Task requirements: Count the lines in the rows below that contain the string "Choose", matching case exactly. Reply with the number alone.

Records provided:

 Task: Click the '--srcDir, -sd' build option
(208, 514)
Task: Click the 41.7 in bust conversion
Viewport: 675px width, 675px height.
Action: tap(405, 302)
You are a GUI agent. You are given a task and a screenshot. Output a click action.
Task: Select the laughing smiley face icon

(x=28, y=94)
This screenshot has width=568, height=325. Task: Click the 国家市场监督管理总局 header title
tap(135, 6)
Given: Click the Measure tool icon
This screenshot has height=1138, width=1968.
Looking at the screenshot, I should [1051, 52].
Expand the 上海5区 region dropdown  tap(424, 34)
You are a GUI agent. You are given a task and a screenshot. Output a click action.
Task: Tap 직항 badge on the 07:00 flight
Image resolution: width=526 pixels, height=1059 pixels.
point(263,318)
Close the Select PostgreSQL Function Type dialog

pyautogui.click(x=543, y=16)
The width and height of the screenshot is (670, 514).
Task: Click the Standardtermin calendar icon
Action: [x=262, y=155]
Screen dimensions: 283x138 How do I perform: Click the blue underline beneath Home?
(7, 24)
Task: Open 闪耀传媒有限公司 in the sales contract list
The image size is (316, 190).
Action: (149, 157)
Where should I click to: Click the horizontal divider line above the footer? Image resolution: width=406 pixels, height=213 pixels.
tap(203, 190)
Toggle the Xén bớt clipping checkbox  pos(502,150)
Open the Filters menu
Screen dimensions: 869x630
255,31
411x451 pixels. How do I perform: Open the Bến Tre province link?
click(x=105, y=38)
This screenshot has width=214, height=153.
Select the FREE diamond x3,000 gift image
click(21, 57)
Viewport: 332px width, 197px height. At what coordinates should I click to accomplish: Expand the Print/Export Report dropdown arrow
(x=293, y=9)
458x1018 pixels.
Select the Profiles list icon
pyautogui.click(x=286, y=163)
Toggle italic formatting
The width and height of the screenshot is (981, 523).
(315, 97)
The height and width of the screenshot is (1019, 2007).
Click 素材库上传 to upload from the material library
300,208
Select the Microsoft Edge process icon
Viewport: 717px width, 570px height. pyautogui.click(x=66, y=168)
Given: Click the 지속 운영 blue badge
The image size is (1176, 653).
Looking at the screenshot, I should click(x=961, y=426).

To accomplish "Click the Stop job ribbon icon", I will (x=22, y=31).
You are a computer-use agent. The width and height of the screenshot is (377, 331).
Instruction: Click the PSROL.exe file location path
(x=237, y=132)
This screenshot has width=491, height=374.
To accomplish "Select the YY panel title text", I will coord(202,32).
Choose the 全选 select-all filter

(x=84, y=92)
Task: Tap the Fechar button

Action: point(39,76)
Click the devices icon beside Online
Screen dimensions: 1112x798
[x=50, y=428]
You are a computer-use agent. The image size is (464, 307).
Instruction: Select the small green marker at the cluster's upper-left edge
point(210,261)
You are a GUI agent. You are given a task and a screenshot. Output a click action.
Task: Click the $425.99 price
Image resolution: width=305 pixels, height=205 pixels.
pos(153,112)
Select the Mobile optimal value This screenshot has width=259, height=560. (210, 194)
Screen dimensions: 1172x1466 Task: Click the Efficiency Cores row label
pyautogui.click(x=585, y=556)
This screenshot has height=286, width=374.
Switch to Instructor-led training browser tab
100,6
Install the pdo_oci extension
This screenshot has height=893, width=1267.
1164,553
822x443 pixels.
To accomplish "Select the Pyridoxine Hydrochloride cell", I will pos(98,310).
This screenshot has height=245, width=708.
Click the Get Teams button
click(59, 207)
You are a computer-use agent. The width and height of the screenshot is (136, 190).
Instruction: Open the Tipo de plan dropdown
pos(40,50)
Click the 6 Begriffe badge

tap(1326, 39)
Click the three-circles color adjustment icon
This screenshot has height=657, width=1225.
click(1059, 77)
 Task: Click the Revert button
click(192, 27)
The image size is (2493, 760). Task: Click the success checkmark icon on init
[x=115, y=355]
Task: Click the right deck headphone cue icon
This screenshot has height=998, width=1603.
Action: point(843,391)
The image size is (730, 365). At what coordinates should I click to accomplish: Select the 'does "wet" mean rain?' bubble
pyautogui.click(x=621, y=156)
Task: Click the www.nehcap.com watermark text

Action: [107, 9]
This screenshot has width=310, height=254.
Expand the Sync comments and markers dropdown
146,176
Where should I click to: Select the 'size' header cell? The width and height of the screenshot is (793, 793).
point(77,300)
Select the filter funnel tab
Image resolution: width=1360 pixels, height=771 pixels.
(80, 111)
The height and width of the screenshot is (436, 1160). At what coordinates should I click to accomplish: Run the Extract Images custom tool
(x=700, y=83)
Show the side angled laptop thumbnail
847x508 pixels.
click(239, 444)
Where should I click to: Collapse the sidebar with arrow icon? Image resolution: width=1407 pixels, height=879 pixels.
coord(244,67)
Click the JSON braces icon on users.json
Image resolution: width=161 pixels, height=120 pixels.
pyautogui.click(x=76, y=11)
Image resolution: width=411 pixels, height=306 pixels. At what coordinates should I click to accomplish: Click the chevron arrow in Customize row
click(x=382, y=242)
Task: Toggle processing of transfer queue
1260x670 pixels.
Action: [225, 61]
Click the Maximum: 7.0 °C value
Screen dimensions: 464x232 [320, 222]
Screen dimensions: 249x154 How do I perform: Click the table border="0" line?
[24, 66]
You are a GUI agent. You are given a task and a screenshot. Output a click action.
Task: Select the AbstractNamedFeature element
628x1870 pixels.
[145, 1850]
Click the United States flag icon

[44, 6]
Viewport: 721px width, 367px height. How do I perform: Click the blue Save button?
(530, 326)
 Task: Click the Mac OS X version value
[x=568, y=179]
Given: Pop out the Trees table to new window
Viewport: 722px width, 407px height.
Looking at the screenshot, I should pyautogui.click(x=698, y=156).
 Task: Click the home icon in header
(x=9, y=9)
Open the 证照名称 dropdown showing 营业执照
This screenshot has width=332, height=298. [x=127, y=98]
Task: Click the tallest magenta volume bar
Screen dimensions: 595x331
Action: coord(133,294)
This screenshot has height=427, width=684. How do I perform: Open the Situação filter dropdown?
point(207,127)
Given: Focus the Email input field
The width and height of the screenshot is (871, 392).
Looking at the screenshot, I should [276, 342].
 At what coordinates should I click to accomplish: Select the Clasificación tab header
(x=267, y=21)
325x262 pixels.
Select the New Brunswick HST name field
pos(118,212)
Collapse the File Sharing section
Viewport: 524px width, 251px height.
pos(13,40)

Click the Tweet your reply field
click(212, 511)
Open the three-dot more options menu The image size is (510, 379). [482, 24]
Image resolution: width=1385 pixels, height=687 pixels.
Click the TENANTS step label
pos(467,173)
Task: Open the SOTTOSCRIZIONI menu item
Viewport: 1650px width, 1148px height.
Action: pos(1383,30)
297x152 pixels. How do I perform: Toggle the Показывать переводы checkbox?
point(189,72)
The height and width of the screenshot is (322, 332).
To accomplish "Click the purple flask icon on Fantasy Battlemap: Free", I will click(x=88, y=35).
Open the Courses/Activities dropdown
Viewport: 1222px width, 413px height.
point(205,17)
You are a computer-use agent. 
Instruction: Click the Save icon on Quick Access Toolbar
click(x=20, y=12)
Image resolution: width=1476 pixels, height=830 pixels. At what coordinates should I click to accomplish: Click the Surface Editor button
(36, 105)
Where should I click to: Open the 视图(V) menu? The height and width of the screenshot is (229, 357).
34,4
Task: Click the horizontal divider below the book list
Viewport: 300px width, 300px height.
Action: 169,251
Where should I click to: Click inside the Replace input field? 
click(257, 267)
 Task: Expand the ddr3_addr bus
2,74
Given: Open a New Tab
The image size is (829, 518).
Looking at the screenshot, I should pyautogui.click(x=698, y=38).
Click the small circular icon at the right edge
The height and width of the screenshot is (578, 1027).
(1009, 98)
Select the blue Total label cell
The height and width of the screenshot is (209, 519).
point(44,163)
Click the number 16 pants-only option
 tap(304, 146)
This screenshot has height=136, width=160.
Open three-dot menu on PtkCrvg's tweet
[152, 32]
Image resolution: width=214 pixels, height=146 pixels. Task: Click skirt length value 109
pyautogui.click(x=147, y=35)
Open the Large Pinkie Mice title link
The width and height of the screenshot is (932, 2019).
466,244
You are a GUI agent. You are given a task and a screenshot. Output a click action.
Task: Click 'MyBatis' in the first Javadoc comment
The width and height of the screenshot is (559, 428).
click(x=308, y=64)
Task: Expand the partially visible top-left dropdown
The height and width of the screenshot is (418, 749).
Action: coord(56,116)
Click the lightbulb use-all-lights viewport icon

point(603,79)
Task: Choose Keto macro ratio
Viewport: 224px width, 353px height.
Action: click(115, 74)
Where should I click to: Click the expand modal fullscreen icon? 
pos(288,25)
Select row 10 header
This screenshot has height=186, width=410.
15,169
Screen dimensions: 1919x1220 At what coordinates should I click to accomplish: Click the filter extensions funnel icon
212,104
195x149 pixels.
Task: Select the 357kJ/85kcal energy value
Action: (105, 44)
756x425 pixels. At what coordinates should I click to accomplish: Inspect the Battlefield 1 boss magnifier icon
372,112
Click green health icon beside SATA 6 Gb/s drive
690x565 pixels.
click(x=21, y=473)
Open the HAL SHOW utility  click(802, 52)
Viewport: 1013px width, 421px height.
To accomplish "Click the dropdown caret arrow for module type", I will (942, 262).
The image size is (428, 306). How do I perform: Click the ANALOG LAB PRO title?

Correct response: 2